Private Connectors provide secure access to on-premise systems without opening inbound firewall ports. They create outbound-only tunnels from your network to DataGrout.

How It Works

Deploy a lightweight connector appliance in your network or cloud. The connector establishes an outbound VPN tunnel to DataGrout’s VPC. Once connected, your internal tools appear in your server just like cloud integrations.

Architecture

The connector runs a VPN client and a relay service. When an agent calls a tool that routes through the connector, DataGrout sends the request through the VPN tunnel. The relay service forwards it to your internal system and returns the response.

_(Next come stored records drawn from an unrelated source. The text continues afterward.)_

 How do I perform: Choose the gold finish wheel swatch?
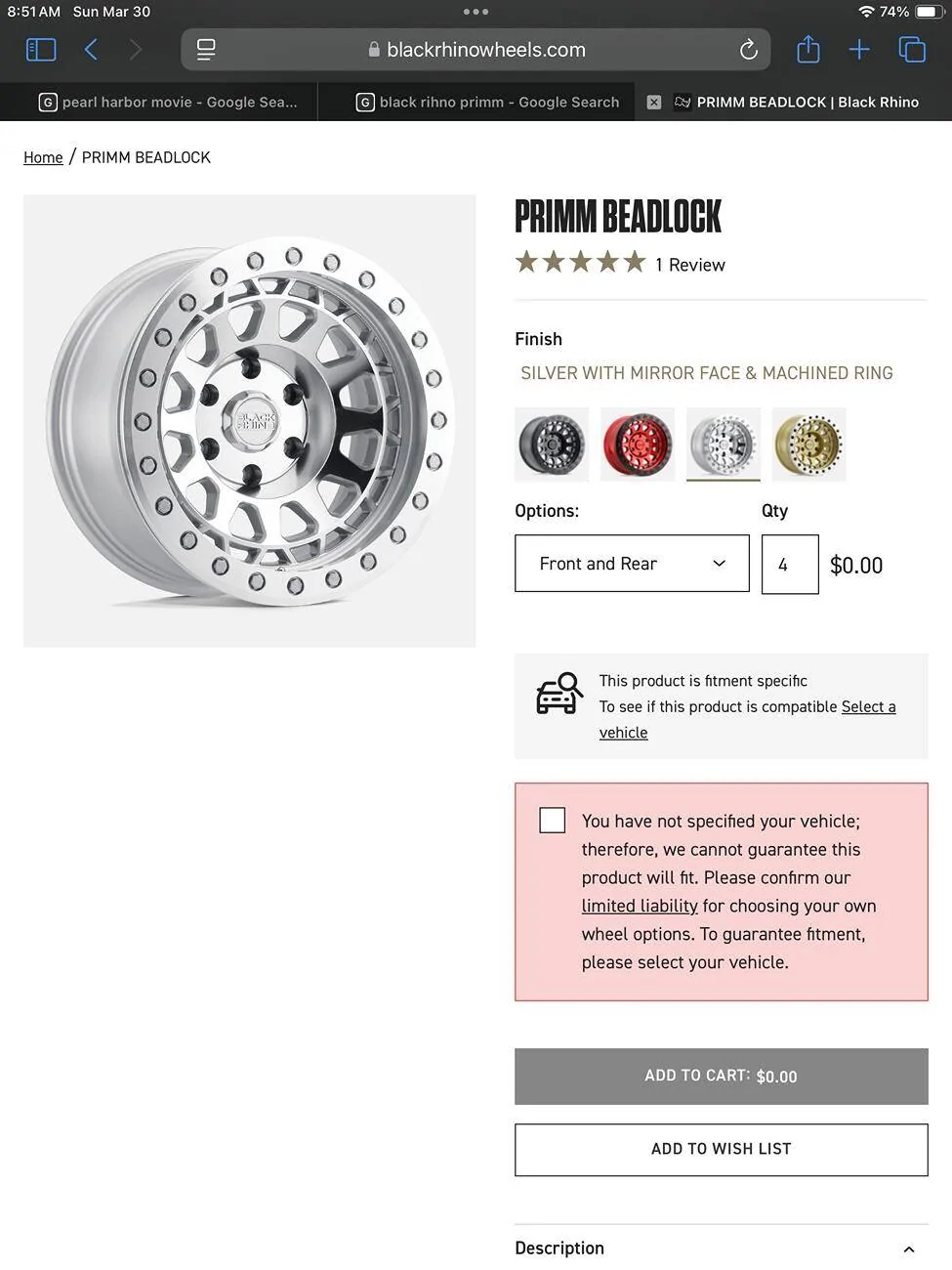coord(808,444)
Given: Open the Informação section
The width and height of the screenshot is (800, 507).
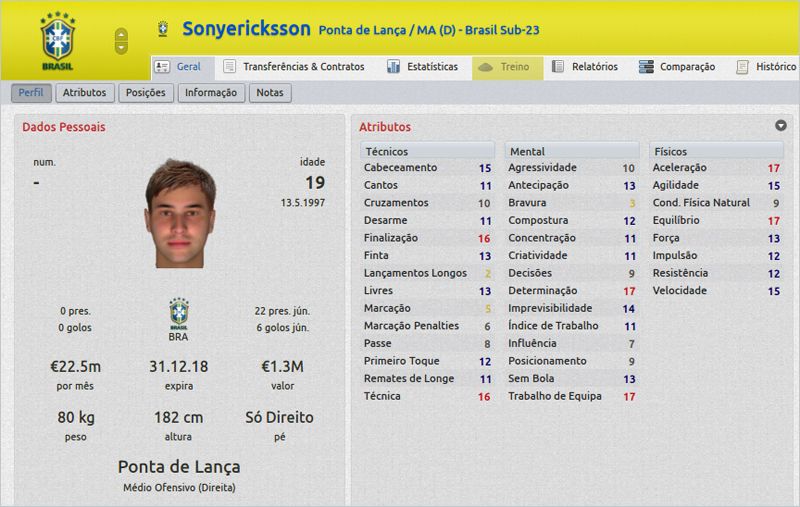Looking at the screenshot, I should pos(211,93).
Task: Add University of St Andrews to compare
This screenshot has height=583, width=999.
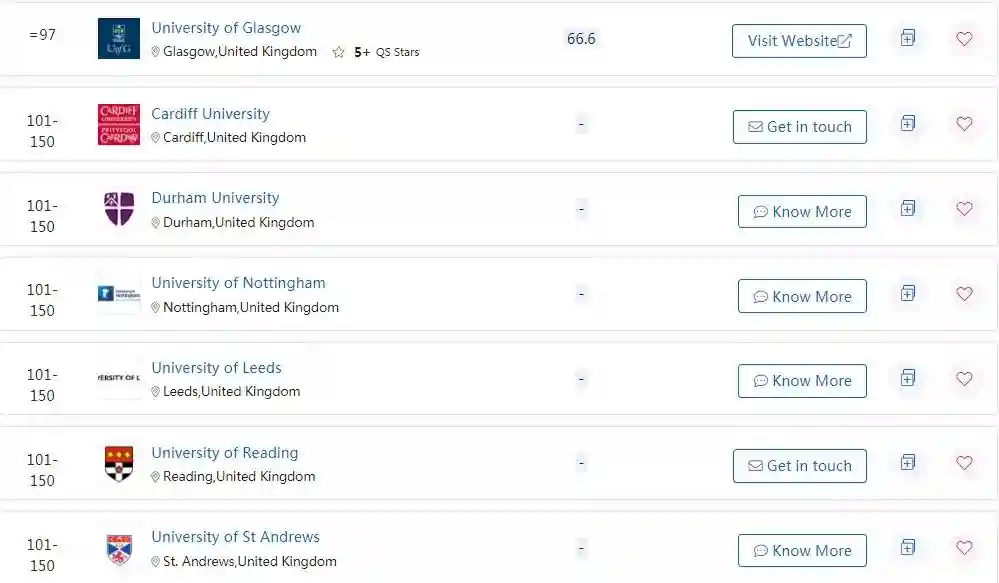Action: tap(907, 548)
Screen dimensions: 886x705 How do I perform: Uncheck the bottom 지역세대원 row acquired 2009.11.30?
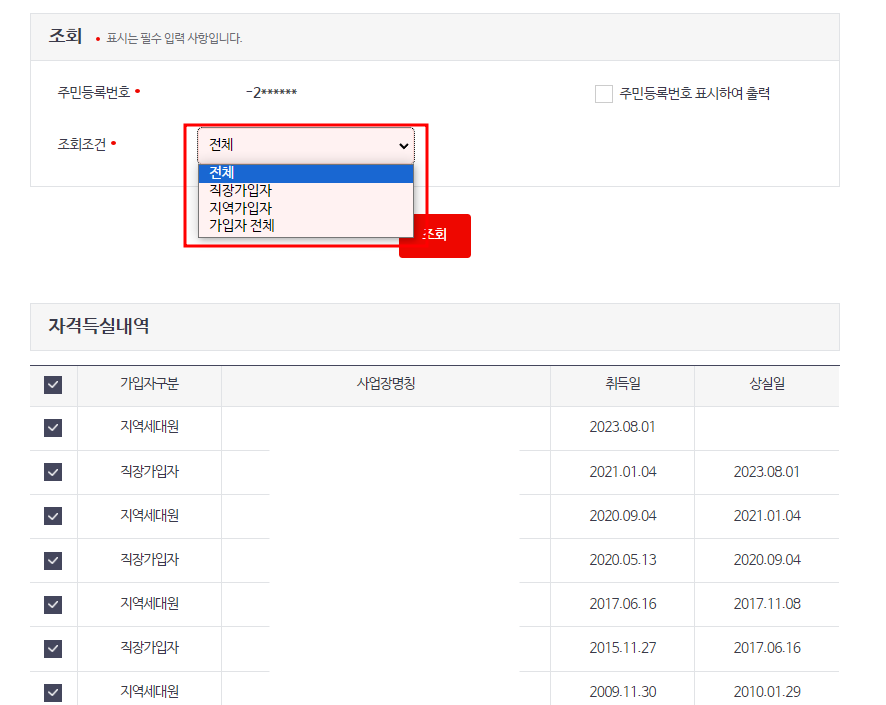tap(52, 690)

Total latency overhead is typically 10-30ms.

Setup

Step 1: Deploy Connector

Deploy the connector template on AWS, Azure, GCP, or your own infrastructure. The connector is a small Linux instance that requires minimal resources (1 vCPU, 512 MB RAM).

Step 2: Configure VPN

Choose a VPN provider:

  • NetBird: WireGuard-based, zero-config, recommended for new deployments
  • WireGuard: Industry standard, minimal overhead
  • OpenVPN: Enterprise standard, maximum compatibility
  • Custom: Bring your own VPN solution

Configure the connector with VPN credentials (activation token, certificates, or config files).

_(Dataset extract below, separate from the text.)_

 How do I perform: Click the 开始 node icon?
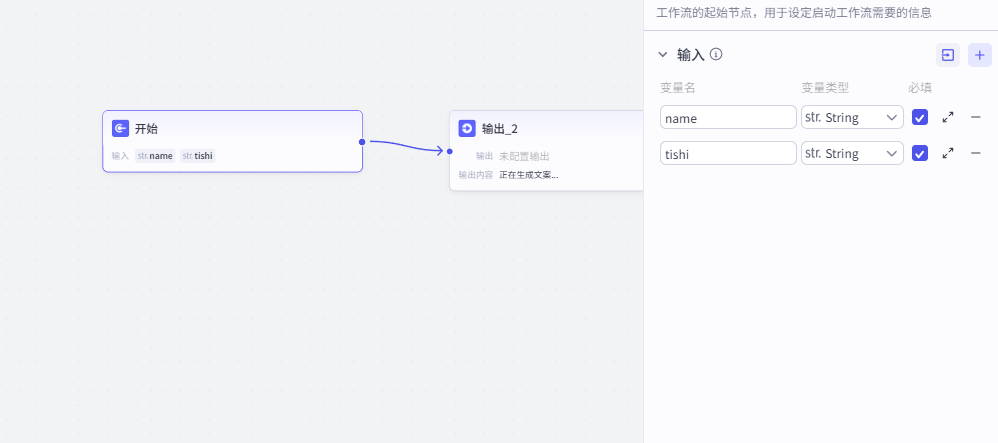tap(120, 128)
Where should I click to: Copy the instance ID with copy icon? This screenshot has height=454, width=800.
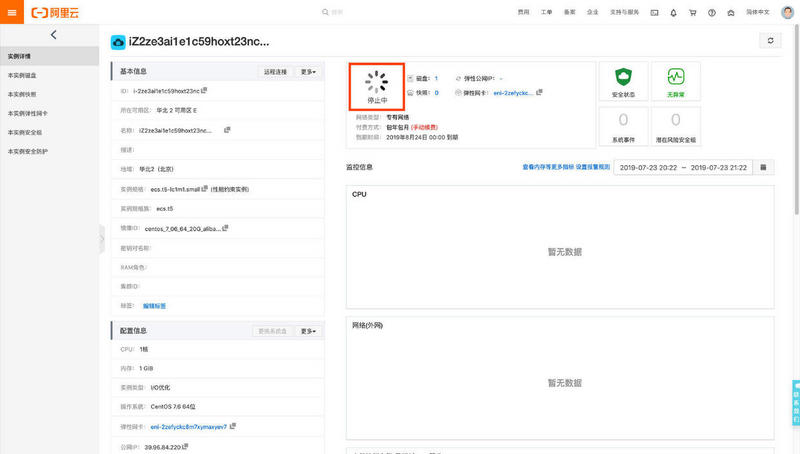[204, 90]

Step 3: Configure in DataGrout

  1. Go to Integration → Private Connector tab
  2. Enter connector details:
    • Name and description
    • VPN provider and credentials
    • Target host and port (your internal system)
  3. Save

Step 4: Verify Connection

Check the connector status in the UI. Once active, test by calling a tool that routes through the connector.

Security

Connectors use mTLS authentication. Each connector is isolated and single-tenant. Only outbound connections are required—no inbound firewall ports.

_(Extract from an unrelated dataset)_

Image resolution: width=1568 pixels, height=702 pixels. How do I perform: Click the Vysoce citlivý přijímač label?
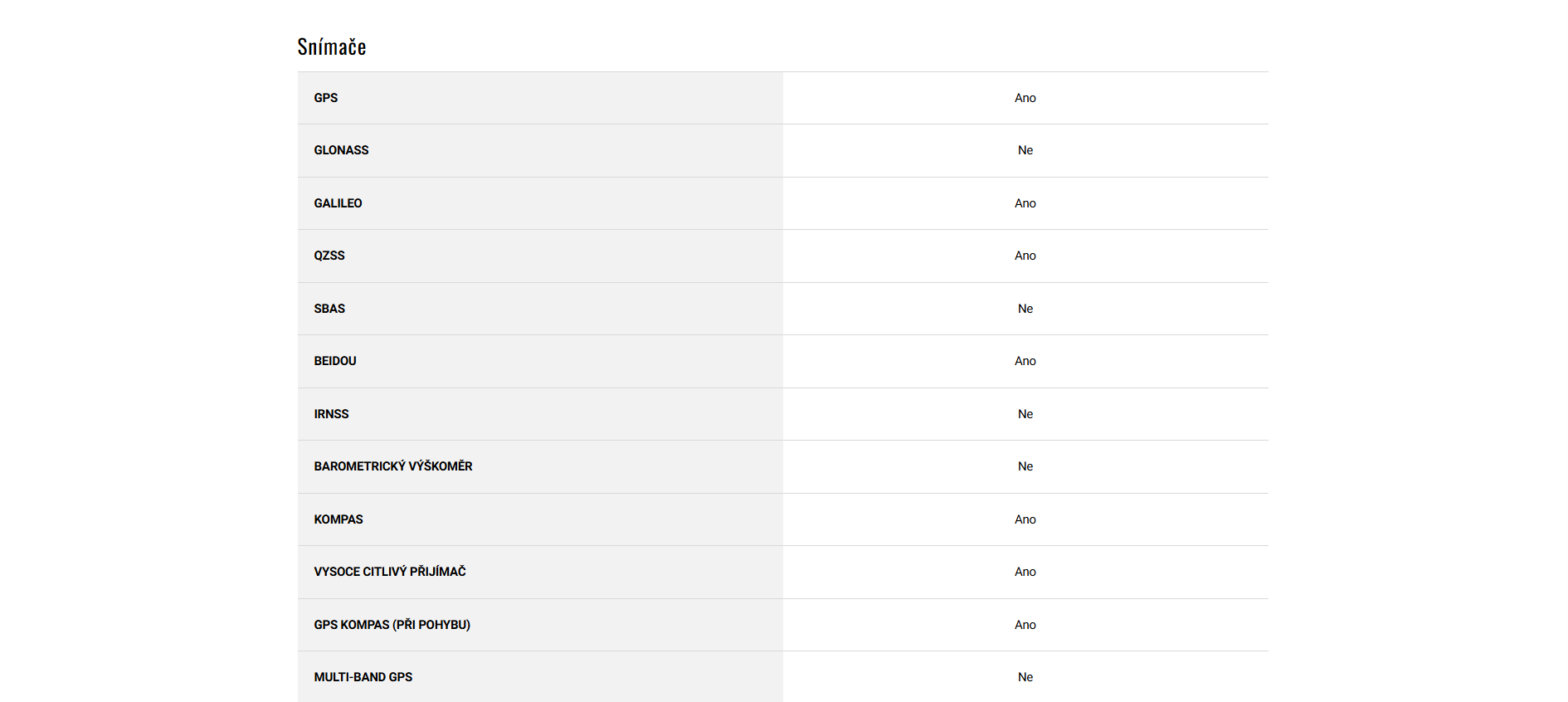pyautogui.click(x=390, y=572)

VPN tunnels are encrypted end-to-end. Credentials are encrypted at rest and never logged. Connectors can only reach the configured target host and port.

Use Cases

SAP ERP Access

Connect to SAP instances in your data center. Deploy a connector, configure it to target your SAP endpoint, and all SAP tools become available to agents.

Oracle Database

Access Oracle databases on private subnets. The connector forwards database queries through the secure tunnel.

Legacy Systems

Connect to AS/400, Dynamics on-premise, or other legacy systems. Build a thin HTTP wrapper if needed, then route through the connector.

Multi-Site Access

Deploy multiple connectors for different locations. One connector for US datacenter, another for EU datacenter. Both appear in your unified server endpoint.

Management

Health Monitoring

Connectors report health status every 60 seconds. Status indicators show Active, Degraded, or Down. View status, uptime, and latency in the UI.

Maintenance

Connectors auto-update with zero-downtime deployments. VPN tunnels reconnect automatically. Deploy multiple connectors for high availability with automatic failover.

Performance

Typical overhead is 10-30ms. Throughput depends on instance size—nano instances handle ~10 requests/second, micro instances ~50 requests/second.

Connection pooling reduces latency by reusing TCP connections to internal systems.

Troubleshooting

If the connector won’t connect, check VPN credentials, verify outbound ports are open (51820 for WireGuard, 1194 for OpenVPN), and ensure the connector has internet access.

If the integration can’t reach the target, verify the target host and port are correct, check internal firewall rules, and test connectivity from the connector.

If performance is slow, deploy the connector closer to your datacenter, upgrade the instance size, or enable connection pooling.

Pricing

Private Connectors are included in Enterprise plans (3 connectors). Additional connectors are available as add-ons. You pay for the cloud instance separately (typically $5-10/month for a nano instance).